Am 1. Dezember nahm die Volkskammer die führende Rolle der SED aus der Verfassung. Damit waren Sie als Vorsitzender des Ministerrates erster Mann im Staate – und nicht mehr Egon Krenz. War und ist er wütend auf Sie?
Das müssen Sie Egon Krenz fragen, eine Debatte darüber läuft zwischen uns beiden nicht.
Aber bis Honecker hatte der Generalsekretär der SED das Sagen. Wie haben Sie es geschafft, Egon Krenz zu entthronen?
Ich habe ihn nicht entthront, das hat er selbst getan. Bereits am 18. Oktober hielt er im Fernsehen die gleiche Rede wie auf der Tagung des ZK, in der er die notwendige Abwahl Erich Honeckers formulierte. Damit konnte er sich doch nicht den Bürgern des Landes zeigen.
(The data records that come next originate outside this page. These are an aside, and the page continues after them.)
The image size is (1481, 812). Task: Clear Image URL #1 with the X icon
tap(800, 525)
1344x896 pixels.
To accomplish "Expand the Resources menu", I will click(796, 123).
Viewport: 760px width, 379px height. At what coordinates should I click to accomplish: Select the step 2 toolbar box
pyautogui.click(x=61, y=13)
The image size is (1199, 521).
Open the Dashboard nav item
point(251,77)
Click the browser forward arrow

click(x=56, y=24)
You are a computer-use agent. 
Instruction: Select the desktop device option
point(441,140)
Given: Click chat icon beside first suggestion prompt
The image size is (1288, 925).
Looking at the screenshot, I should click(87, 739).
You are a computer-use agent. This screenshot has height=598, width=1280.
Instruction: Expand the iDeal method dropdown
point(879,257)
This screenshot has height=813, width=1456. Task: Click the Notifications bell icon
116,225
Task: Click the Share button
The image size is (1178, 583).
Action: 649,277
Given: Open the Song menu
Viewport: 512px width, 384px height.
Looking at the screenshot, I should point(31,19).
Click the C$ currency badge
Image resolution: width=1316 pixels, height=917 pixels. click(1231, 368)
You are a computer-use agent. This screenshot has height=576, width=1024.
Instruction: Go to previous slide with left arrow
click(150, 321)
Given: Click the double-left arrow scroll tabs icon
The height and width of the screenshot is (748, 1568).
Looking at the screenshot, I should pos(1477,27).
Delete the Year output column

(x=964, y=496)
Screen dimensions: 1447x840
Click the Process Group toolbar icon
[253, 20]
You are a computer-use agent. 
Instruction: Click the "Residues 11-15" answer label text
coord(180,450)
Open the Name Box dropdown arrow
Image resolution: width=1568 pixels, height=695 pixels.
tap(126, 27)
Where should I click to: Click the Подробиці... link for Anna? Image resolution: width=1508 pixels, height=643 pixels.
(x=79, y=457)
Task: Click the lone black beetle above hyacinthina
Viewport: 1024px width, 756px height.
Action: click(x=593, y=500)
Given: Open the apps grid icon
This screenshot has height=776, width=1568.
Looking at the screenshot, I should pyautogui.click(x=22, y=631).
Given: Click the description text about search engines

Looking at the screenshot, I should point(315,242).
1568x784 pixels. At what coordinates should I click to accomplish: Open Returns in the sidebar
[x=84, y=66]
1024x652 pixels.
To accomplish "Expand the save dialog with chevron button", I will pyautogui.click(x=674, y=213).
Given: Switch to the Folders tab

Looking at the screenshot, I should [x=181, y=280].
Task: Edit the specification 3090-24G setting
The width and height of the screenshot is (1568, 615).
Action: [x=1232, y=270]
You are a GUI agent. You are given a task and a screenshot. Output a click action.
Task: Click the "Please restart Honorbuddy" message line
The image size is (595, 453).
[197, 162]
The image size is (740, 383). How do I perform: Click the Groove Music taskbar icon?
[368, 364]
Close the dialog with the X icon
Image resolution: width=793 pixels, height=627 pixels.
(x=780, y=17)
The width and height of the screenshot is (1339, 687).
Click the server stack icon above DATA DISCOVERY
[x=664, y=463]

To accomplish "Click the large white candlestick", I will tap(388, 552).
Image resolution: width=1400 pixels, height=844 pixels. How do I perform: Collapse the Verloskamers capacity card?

Wer Landesvater werden will, muss sich auch als solcher darstellen.
Bedauern Sie, dass Sie bestimmte Vorhaben als Ministerpräsident nicht durchgesetzt haben?
Ich habe versucht, die Eigenständigkeit der DDR zu bewahren, unter Lothar de Maizière ging es nur noch um die Übergabe der DDR an die Bundesrepublik. Es ging nur noch darum, die Interessen der Bundesrepublik zu wahren, die der Bürger der DDR gerieten immer mehr in den Hintergrund.
Während meiner Regierungszeit brauchten wir leider zu viel Zeit, um Gesetze zu schaffen, die DDR-Bürger in Rechte versetzten. Es hätte eine klare Entscheidung getroffen werden müssen über das, was juristisch verfolgt wird und was nicht. Die Prozesse gegen ehemalige Mitglieder des Politbüros und gegen so genannte Mauerschützen halte ich nicht für völkerrechtlich gedeckt.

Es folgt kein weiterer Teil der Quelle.